WHAT THE EXERCISE ASKS >> Exactly the lines from the one holding "Choose the Arc shape option" through the last line of the listing below must appear in the answer, and no pictures.
START EXERCISE MATERIALS
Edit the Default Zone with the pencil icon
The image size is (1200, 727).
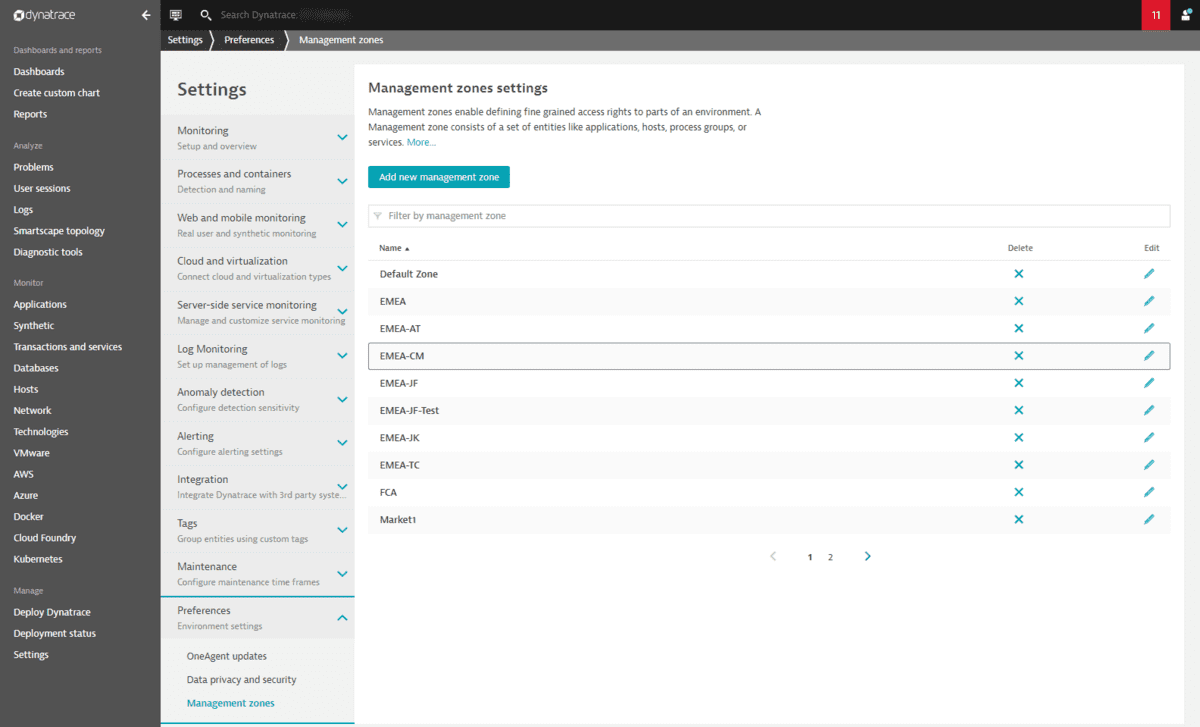click(1148, 273)
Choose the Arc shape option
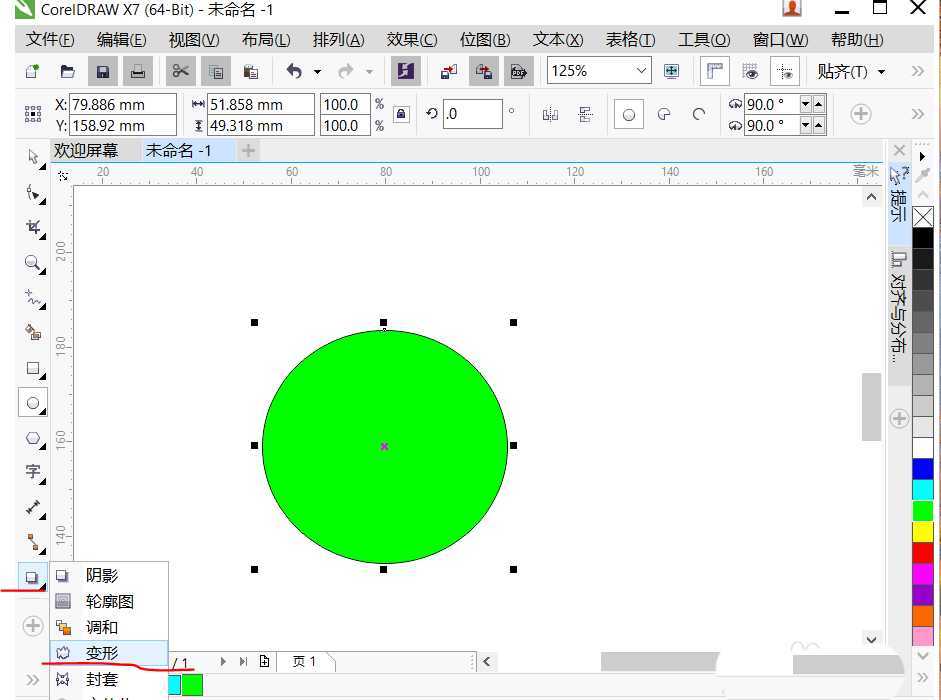 click(699, 114)
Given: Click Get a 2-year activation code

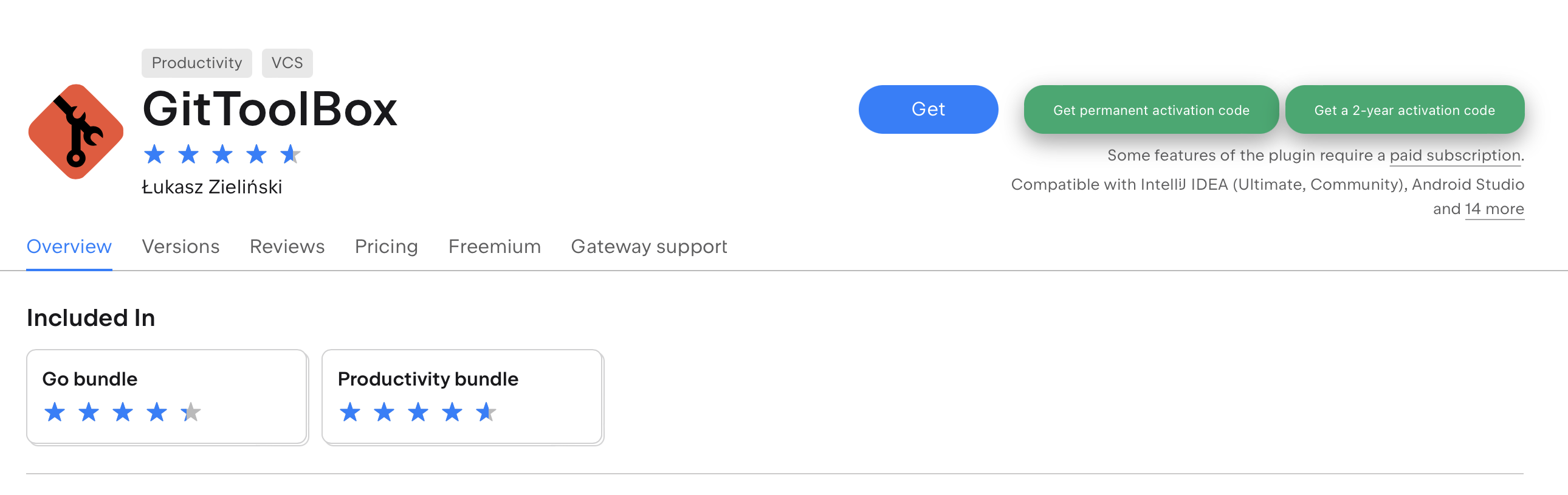Looking at the screenshot, I should click(1404, 109).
END EXERCISE MATERIALS
TASK SOLUTION >>
Choose the Arc shape option
 click(699, 114)
Given: Click Get a 2-year activation code

Looking at the screenshot, I should click(1404, 109).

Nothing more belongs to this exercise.